Seeing my horrified expression, she shrugged her shoulders. “There are so many like that! A rival group murdered every member of her family at a meeting in Léogâne. She escaped the massacre because she and a friend were at the movies. At a complete loss for family or friends in Haiti as well as in Santo Domingo, one of my clients who knew her had the bright idea to bring her here.”
I ended up agreeing to meet her out of politeness and curiosity. Up till then I had never been particularly interested in women, even though I quite liked making love; something I had practiced since the age of thirteen. When you think about it, giving women all your attention means you have solved your existential problems. I haven’t solved mine since I’ve been devoid of family, country,
and virtually any education.
Cuca was my first love and a sexual awakening. Her body must have had a good dose of black or Indian blood, for her skin was as dark as a Haitian’s, much to my delight. Consequently, I could release on her all my frustration that had built up all these months. Little did I know that love is a servitude, a dependence, a constant need for another human being. Little did I know, above all, that there is no love without jealousy. Our situation was almost laughable when you think about it. Cuca was a resident girl in a bordello, available to anyone willing to pay. And yet I dreamed of having her all to myself. The very thought of all those males in heat lining up to take advantage of her charms made me crazy. I took an instant dislike to Ruddy Télémaque, the head of the President’s personal militia. He was a smooth little operator, with an affected way of speaking, too polite to be honest and whom Madame Buch treated as a VIP. I was furious, since, when he arrived, Cuca was off-limits to everyone. Madame Buch told me that he had known her parents and, after they had both been murdered, it was Télémaque who had entrusted Cuca to her. I for one hated any form of violence, since I had witnessed it up close, but I dreamed of torturing, emasculating, and then killing him.

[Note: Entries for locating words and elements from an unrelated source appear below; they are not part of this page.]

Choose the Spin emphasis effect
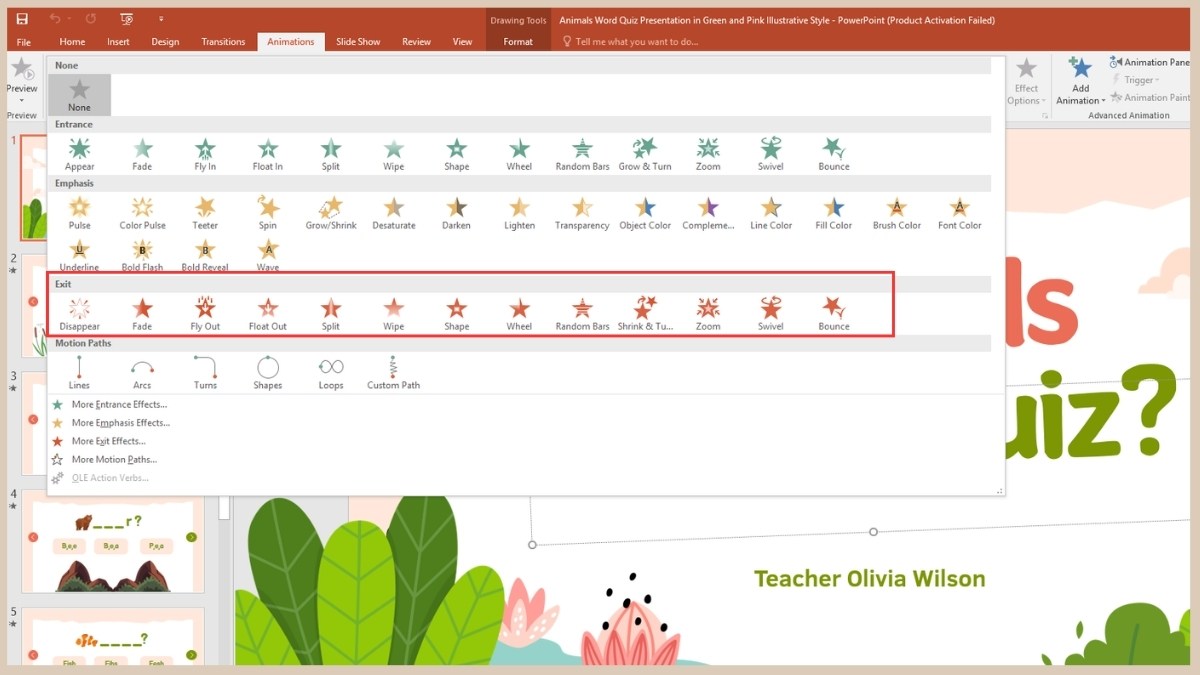 coord(267,212)
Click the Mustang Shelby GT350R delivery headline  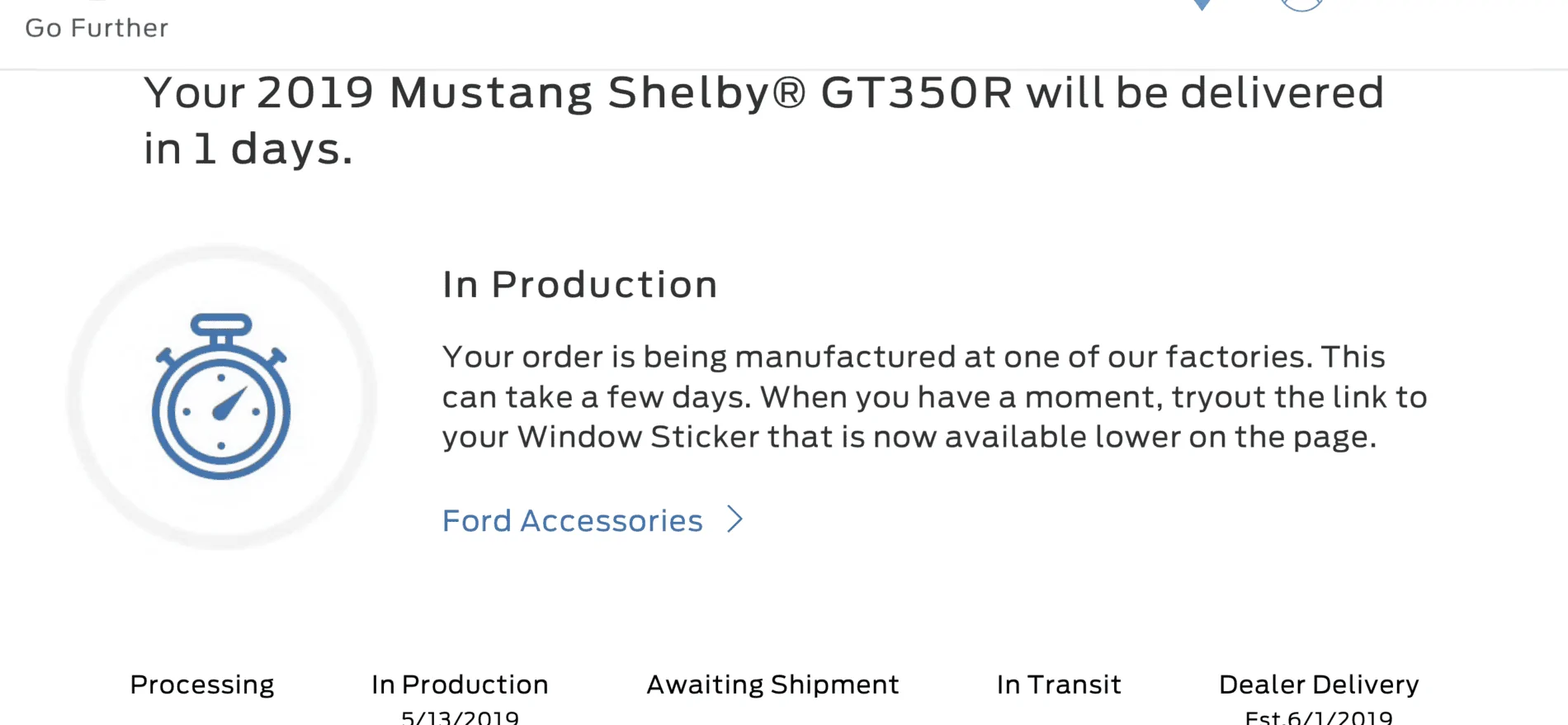[763, 121]
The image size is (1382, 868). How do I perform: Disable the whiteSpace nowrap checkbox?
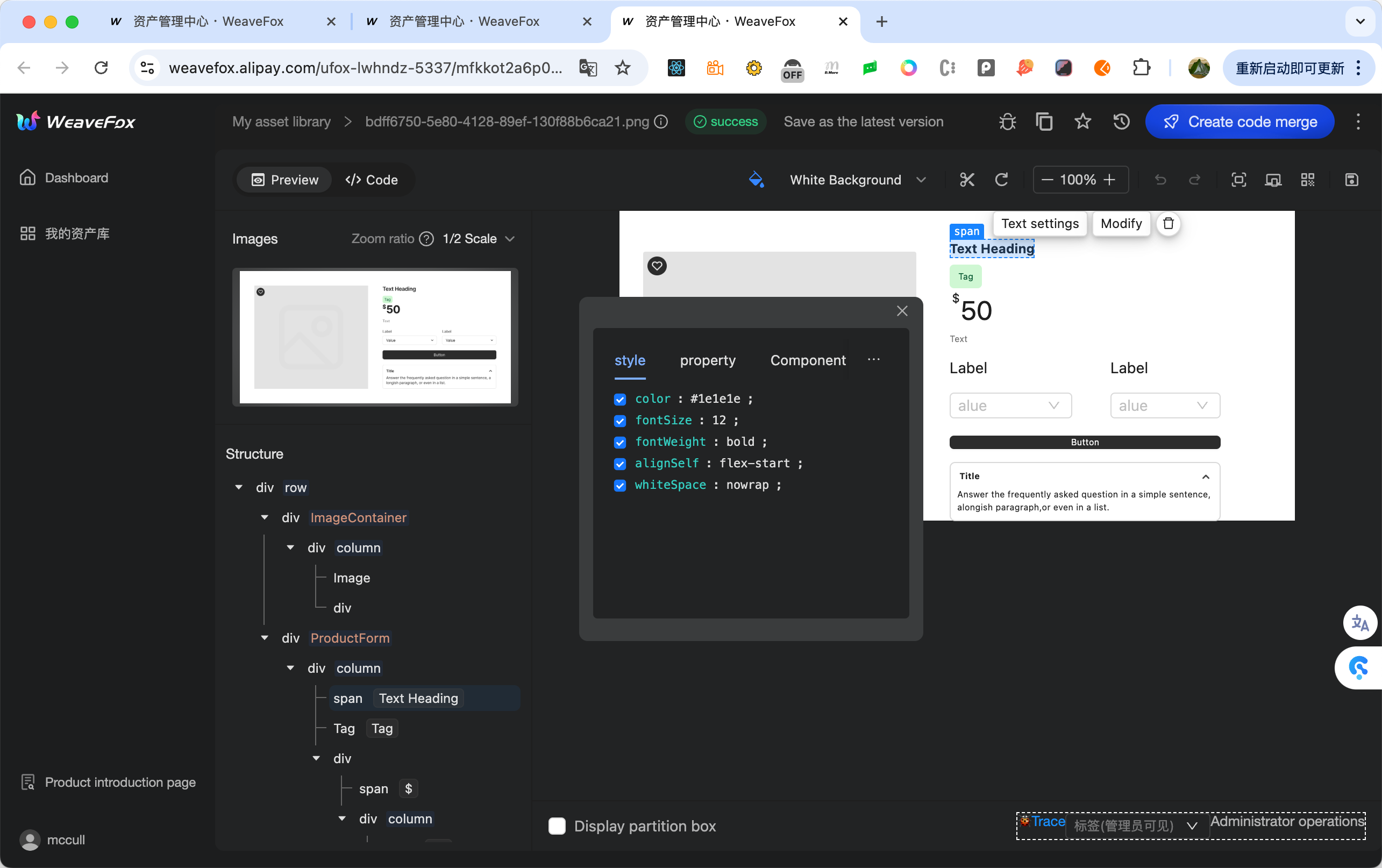[620, 485]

One day I picked up courage and endeavored to convince Cuca to leave the bordello.
“Where do you expect me to go?” she asked in annoyance. “I no longer have any parents or relatives. I don’t know anyone here or in my home country. I haven’t got a centime to my name. You always say such stupid things,” she concluded drily.
You can guess by the way Cuca answered me that she did not feel as passionately for me as I felt for her. In her eyes I was merely a client like all the rest. However, I didn’t give up trying.
“You could come and stay with me!” I suggested one day.